[Job]: Render the items starting at the line containing "Where should I click to: Toggle" and ending at the line containing "Action: pos(37,486)" as a two-column CSV with the headers input and output. Give one row per item, with its text under input and its answer under output, each in a single quoted field with line breaks replaced by spaces.

[Information supplied]:
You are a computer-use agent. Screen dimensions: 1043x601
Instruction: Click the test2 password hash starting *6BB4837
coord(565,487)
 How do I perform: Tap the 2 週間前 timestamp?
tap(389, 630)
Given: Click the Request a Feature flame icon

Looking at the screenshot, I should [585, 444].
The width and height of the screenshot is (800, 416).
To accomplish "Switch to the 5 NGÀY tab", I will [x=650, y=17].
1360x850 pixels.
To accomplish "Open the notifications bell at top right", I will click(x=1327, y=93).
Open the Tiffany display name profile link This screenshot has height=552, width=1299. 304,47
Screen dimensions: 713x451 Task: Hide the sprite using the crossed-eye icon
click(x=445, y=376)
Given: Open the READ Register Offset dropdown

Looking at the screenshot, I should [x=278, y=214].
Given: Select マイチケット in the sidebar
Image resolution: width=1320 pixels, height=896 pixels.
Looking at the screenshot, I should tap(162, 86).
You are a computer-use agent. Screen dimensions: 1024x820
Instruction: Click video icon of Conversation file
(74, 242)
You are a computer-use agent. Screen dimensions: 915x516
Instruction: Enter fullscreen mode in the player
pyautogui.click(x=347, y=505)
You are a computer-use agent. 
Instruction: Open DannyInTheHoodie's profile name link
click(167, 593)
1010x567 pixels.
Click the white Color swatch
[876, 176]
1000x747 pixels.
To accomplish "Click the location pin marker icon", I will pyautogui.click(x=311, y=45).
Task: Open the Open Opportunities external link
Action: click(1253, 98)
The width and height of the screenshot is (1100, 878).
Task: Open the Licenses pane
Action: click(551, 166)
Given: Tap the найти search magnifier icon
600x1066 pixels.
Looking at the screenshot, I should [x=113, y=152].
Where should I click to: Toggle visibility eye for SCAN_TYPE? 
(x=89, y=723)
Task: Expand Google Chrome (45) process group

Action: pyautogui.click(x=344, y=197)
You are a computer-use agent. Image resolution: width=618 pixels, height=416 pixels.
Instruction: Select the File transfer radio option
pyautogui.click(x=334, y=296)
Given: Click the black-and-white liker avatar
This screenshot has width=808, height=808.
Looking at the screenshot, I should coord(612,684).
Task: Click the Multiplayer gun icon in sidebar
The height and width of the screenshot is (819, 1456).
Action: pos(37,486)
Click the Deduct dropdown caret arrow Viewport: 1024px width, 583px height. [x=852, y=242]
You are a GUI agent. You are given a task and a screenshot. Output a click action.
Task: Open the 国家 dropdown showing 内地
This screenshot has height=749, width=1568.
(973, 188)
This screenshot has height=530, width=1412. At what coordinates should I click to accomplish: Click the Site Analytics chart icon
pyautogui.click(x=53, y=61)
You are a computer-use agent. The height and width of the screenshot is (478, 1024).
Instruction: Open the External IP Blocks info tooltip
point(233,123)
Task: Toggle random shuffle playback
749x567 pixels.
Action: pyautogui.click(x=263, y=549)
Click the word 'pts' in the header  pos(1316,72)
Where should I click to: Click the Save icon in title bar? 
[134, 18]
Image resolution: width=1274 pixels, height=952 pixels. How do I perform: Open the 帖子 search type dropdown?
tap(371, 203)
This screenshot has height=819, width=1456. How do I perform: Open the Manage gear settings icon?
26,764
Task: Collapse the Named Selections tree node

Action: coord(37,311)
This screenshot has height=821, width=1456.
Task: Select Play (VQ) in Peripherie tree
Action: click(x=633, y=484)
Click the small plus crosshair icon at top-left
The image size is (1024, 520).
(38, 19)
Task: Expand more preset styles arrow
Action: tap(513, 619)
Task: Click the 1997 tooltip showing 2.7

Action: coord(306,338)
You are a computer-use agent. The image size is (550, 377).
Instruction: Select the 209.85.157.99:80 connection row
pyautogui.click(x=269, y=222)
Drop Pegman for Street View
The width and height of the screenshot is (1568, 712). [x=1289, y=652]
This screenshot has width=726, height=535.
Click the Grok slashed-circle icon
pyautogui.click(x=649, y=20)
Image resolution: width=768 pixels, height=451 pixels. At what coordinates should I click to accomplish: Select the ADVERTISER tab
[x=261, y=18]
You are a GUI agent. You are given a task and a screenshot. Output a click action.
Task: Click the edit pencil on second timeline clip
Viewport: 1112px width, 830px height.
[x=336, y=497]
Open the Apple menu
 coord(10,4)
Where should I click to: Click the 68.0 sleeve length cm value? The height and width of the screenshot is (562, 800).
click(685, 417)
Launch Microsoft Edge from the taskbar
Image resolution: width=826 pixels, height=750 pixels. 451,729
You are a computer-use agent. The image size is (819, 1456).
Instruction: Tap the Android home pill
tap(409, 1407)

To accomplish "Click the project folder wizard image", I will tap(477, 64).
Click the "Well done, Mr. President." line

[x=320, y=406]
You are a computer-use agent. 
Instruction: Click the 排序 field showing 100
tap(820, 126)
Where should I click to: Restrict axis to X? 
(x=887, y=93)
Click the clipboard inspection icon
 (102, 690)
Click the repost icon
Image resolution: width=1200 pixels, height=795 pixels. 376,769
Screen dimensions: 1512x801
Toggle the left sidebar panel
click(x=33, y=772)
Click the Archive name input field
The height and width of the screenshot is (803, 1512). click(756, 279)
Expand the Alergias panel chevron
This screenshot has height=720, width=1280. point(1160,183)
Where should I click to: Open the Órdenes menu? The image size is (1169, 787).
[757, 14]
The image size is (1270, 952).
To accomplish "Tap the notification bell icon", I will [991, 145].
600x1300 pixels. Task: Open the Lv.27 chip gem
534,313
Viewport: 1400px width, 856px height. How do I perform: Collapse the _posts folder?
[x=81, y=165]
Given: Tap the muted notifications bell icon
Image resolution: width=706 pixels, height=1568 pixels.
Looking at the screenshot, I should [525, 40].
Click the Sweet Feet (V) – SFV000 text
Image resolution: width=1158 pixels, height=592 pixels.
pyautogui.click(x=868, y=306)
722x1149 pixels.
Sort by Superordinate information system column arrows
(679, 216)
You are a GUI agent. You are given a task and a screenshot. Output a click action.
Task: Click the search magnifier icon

[Solution]:
input,output
"Where should I click to: Toggle visibility eye for SCAN_TYPE?","(x=89, y=723)"
"Task: Expand Google Chrome (45) process group","Action: pyautogui.click(x=344, y=197)"
"You are a computer-use agent. Image resolution: width=618 pixels, height=416 pixels. Instruction: Select the File transfer radio option","pyautogui.click(x=334, y=296)"
"Given: Click the black-and-white liker avatar This screenshot has width=808, height=808.","Looking at the screenshot, I should coord(612,684)."
"Task: Click the Multiplayer gun icon in sidebar The height and width of the screenshot is (819, 1456).","Action: pos(37,486)"